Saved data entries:
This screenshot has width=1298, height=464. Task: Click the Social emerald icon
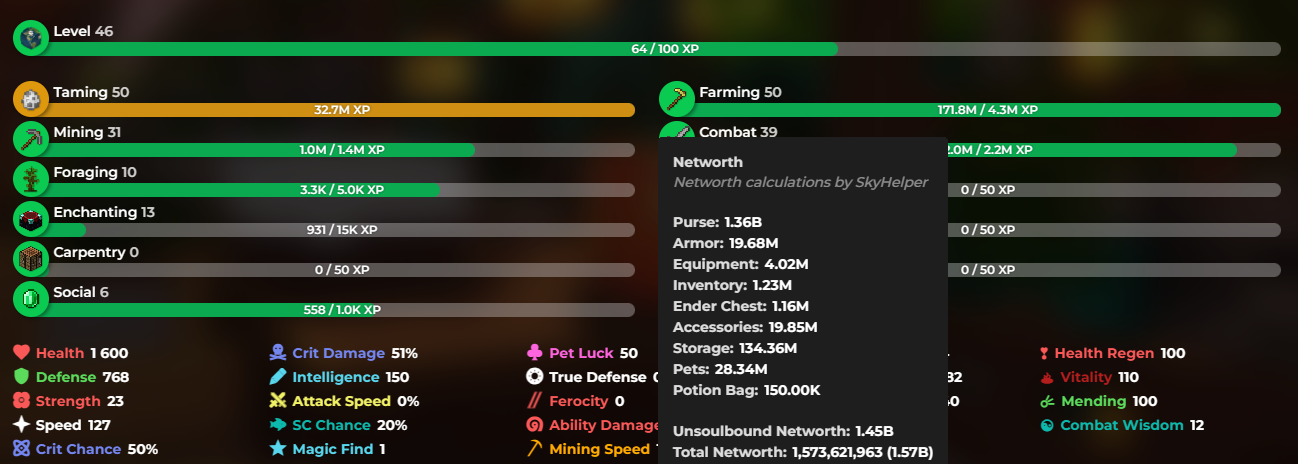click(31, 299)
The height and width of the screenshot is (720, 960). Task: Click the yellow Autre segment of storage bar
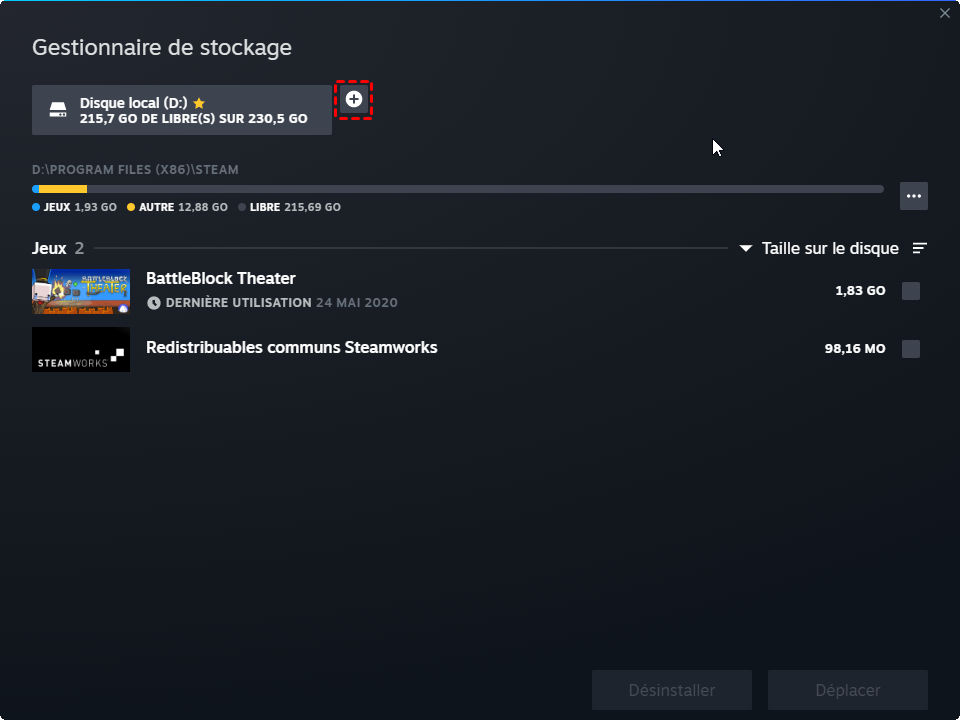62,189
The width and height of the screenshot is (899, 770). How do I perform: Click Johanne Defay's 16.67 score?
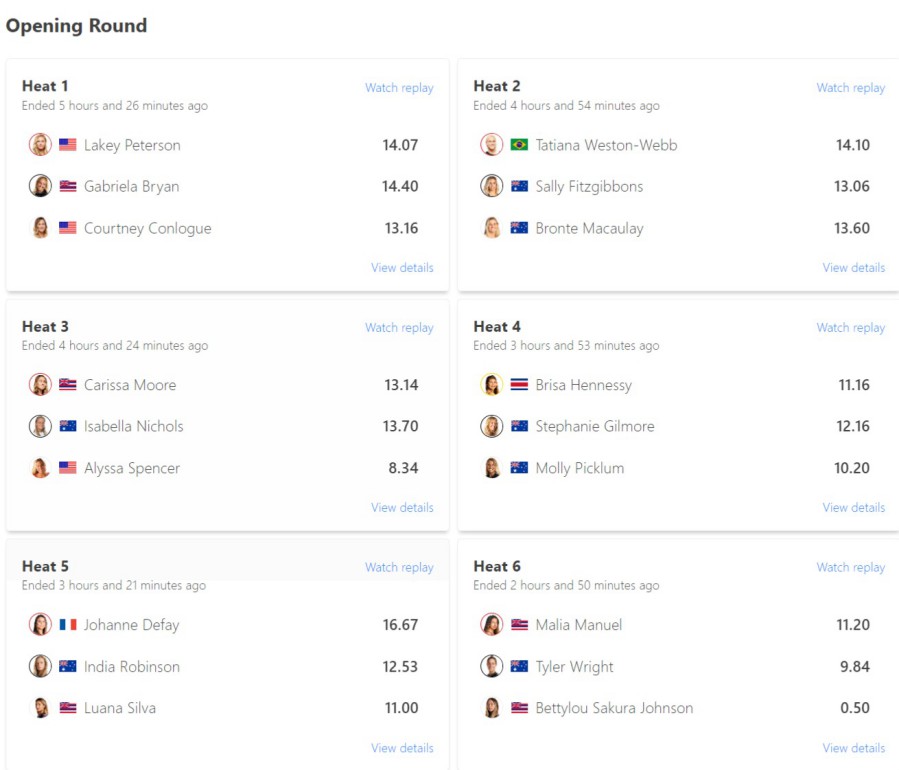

** Task objective **
Would you copy out the data exactly, leaving every picture out?

** Your solution **
This screenshot has width=1298, height=464. Task: Click the Social emerald icon
click(31, 299)
The height and width of the screenshot is (720, 960). Task: Click the yellow Autre segment of storage bar
62,189
The width and height of the screenshot is (899, 770). How do I perform: Click Johanne Defay's 16.67 score?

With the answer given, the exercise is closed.